= Problem details =
Across all the entries, how many lines hold "computer"? Answer with that number and nothing else.

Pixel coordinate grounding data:
Content starts

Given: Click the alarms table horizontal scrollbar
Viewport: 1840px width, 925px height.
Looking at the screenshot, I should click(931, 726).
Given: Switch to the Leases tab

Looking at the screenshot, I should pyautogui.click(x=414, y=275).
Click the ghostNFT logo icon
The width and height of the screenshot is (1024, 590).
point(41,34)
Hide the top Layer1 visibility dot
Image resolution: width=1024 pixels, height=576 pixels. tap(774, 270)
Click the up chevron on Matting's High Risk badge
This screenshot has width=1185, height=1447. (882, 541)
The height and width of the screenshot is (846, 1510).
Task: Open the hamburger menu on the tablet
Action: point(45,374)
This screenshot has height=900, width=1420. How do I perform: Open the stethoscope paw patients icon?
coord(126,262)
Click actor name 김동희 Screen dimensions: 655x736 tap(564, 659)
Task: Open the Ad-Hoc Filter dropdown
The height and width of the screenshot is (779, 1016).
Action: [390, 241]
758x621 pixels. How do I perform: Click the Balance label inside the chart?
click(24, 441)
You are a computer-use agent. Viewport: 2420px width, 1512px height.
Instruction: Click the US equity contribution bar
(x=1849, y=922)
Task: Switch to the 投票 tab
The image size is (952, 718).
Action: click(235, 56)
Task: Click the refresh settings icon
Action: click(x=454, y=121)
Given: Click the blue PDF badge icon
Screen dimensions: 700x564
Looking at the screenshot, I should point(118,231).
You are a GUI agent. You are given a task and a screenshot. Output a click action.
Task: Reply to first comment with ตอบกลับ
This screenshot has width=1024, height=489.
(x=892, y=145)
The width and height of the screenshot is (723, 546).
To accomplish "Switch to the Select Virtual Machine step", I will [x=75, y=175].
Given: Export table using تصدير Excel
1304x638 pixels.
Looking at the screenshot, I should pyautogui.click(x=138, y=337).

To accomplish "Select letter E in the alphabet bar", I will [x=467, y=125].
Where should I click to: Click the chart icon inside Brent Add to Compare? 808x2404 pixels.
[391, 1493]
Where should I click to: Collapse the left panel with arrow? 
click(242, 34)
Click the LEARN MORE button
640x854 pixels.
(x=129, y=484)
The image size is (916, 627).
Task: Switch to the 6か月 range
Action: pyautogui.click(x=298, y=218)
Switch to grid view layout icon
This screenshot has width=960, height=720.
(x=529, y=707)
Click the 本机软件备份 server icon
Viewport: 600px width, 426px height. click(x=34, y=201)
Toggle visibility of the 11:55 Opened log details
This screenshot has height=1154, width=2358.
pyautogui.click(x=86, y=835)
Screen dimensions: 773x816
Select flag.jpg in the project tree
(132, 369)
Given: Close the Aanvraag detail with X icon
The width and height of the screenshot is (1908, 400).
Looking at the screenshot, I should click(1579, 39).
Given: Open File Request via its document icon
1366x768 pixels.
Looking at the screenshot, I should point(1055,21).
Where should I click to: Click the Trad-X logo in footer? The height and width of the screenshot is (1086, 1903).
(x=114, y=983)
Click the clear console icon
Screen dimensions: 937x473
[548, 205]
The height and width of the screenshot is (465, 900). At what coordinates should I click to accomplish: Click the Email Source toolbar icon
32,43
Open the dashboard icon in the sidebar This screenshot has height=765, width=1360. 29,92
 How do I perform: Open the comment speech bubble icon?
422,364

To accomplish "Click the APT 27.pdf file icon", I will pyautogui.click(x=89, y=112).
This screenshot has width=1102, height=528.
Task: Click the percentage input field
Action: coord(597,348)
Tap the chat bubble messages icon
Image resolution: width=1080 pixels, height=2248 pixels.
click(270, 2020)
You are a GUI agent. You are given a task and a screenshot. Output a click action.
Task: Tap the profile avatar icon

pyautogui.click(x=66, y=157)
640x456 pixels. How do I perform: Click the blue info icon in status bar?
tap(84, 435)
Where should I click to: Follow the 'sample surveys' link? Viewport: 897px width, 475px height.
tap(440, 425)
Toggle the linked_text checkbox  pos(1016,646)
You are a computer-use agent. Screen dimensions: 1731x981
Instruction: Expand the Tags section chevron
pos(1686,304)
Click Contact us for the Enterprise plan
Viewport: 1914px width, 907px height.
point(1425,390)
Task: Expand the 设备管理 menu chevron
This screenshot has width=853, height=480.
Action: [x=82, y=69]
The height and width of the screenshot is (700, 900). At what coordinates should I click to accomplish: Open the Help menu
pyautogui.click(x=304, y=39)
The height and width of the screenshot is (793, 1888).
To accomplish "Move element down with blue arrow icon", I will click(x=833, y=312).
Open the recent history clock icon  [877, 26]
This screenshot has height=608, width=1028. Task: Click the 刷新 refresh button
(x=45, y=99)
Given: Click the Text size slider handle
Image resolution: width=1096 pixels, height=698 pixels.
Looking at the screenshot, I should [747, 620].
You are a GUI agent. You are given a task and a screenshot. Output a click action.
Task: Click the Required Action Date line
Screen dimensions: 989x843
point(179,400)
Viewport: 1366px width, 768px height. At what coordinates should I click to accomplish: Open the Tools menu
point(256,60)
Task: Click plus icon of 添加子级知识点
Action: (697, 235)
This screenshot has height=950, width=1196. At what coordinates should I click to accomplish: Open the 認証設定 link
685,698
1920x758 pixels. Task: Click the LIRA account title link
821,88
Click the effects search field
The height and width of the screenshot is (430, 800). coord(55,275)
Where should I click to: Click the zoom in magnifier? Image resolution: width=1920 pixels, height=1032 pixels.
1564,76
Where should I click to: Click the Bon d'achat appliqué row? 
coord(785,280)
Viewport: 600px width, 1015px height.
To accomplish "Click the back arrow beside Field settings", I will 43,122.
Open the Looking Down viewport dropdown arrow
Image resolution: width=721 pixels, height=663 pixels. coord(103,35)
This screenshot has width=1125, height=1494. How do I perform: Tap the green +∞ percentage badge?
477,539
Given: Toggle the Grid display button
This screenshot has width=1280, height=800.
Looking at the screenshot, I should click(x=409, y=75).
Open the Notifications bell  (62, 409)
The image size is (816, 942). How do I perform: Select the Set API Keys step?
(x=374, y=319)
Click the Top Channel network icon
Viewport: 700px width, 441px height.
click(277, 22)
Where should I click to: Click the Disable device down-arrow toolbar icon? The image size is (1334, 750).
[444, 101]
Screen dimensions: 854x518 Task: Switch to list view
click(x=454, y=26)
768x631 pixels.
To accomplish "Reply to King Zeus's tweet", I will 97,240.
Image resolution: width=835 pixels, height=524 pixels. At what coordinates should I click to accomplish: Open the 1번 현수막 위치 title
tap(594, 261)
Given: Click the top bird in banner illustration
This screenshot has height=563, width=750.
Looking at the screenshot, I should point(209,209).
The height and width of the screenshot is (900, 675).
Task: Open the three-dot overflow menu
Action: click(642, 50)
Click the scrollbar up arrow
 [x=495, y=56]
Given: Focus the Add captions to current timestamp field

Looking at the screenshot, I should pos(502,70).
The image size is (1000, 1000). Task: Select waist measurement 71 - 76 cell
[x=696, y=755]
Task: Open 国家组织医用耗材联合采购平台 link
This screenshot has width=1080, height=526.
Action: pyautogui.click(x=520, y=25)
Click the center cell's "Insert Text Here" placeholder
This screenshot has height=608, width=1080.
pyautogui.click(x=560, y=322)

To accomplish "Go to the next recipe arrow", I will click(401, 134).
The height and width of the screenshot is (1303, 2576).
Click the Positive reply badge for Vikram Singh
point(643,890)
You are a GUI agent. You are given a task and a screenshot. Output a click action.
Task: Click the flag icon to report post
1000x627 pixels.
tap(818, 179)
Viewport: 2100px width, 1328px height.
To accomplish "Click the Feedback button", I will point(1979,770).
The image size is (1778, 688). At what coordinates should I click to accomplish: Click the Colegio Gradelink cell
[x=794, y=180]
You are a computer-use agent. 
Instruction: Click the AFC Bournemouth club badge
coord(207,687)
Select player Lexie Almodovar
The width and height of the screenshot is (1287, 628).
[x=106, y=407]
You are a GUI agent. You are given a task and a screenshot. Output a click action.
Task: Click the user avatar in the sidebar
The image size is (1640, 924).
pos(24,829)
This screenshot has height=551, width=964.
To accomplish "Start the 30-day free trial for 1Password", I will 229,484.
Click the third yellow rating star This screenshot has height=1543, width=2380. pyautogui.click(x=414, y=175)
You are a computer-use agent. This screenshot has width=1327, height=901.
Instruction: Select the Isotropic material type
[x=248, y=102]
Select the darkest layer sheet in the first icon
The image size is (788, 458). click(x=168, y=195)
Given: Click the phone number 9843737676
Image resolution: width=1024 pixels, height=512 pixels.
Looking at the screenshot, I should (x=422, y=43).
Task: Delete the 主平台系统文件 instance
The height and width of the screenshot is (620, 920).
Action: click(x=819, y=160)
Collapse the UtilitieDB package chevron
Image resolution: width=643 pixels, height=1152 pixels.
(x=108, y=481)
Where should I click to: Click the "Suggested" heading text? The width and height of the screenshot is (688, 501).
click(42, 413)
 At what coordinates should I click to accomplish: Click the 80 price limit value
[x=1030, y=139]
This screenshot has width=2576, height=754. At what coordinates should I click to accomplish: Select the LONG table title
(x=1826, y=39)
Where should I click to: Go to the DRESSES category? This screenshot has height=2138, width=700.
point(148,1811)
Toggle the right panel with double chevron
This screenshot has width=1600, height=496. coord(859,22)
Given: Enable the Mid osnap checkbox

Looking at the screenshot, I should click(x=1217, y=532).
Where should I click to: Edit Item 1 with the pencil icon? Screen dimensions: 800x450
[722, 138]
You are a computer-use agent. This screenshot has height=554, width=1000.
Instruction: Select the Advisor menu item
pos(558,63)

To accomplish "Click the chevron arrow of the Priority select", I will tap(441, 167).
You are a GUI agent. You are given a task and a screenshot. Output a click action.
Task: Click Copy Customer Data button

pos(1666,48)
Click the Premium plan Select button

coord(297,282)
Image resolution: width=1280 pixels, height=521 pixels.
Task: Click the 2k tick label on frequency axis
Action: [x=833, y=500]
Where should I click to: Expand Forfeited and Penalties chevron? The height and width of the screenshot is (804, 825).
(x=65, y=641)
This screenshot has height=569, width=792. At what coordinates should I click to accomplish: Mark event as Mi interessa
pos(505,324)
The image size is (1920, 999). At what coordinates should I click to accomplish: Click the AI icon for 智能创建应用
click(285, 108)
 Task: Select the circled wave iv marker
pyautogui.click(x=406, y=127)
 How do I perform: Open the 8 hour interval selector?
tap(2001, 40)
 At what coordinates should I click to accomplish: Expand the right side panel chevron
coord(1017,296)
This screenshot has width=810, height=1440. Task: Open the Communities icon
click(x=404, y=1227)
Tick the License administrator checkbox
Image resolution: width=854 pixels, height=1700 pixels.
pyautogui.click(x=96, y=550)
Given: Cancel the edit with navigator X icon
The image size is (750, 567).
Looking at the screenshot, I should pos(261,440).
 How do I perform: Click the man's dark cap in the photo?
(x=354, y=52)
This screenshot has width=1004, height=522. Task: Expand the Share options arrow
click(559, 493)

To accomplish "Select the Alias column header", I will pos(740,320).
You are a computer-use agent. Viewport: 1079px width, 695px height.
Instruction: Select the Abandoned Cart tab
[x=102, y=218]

Content ends

= Answer box =
6